Restate all the data exactly, so that each line is the same as before.

■ **Dataset entries**
------------

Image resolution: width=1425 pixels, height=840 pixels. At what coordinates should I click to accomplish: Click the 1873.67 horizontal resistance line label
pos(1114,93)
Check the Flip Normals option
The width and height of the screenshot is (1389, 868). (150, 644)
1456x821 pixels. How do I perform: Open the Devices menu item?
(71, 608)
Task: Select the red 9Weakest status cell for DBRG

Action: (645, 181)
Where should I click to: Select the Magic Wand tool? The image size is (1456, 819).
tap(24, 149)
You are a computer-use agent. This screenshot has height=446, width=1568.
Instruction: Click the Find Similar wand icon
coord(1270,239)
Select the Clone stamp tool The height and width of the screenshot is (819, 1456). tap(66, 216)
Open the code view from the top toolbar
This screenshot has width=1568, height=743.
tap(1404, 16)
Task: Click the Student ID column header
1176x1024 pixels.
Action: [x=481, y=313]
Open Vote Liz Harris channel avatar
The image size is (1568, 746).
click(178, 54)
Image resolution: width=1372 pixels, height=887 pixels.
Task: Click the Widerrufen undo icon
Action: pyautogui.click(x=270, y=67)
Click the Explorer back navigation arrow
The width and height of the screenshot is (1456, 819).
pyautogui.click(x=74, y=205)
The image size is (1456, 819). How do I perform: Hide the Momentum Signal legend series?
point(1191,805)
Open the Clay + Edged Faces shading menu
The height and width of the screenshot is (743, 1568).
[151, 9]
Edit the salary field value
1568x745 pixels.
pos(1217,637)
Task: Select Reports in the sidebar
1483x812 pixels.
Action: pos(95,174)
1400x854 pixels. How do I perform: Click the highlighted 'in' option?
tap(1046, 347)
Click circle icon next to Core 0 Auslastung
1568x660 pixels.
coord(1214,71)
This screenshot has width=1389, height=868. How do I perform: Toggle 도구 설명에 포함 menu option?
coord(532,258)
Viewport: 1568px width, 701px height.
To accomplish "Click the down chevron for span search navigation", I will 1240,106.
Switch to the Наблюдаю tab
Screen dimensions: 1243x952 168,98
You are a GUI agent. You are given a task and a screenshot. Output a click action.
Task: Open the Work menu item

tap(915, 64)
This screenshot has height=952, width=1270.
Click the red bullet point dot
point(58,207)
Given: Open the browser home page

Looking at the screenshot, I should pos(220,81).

------------

■ **FINISHED EXERCISE**
Image resolution: width=1425 pixels, height=840 pixels. At what coordinates should I click to accomplish: Click the 1873.67 horizontal resistance line label
pos(1114,93)
Check the Flip Normals option
The width and height of the screenshot is (1389, 868). (150, 644)
1456x821 pixels. How do I perform: Open the Devices menu item?
(71, 608)
Task: Select the red 9Weakest status cell for DBRG

Action: (645, 181)
Where should I click to: Select the Magic Wand tool? The image size is (1456, 819).
tap(24, 149)
You are a computer-use agent. This screenshot has height=446, width=1568.
Instruction: Click the Find Similar wand icon
coord(1270,239)
Select the Clone stamp tool The height and width of the screenshot is (819, 1456). tap(66, 216)
Open the code view from the top toolbar
This screenshot has width=1568, height=743.
tap(1404, 16)
Task: Click the Student ID column header
1176x1024 pixels.
Action: [x=481, y=313]
Open Vote Liz Harris channel avatar
The image size is (1568, 746).
click(178, 54)
Image resolution: width=1372 pixels, height=887 pixels.
Task: Click the Widerrufen undo icon
Action: pyautogui.click(x=270, y=67)
Click the Explorer back navigation arrow
The width and height of the screenshot is (1456, 819).
pyautogui.click(x=74, y=205)
The image size is (1456, 819). How do I perform: Hide the Momentum Signal legend series?
point(1191,805)
Open the Clay + Edged Faces shading menu
The height and width of the screenshot is (743, 1568).
[151, 9]
Edit the salary field value
1568x745 pixels.
pos(1217,637)
Task: Select Reports in the sidebar
1483x812 pixels.
Action: pos(95,174)
1400x854 pixels. How do I perform: Click the highlighted 'in' option?
tap(1046, 347)
Click circle icon next to Core 0 Auslastung
1568x660 pixels.
coord(1214,71)
This screenshot has width=1389, height=868. How do I perform: Toggle 도구 설명에 포함 menu option?
coord(532,258)
Viewport: 1568px width, 701px height.
To accomplish "Click the down chevron for span search navigation", I will 1240,106.
Switch to the Наблюдаю tab
Screen dimensions: 1243x952 168,98
You are a GUI agent. You are given a task and a screenshot. Output a click action.
Task: Open the Work menu item

tap(915, 64)
This screenshot has height=952, width=1270.
Click the red bullet point dot
point(58,207)
Given: Open the browser home page

Looking at the screenshot, I should pos(220,81).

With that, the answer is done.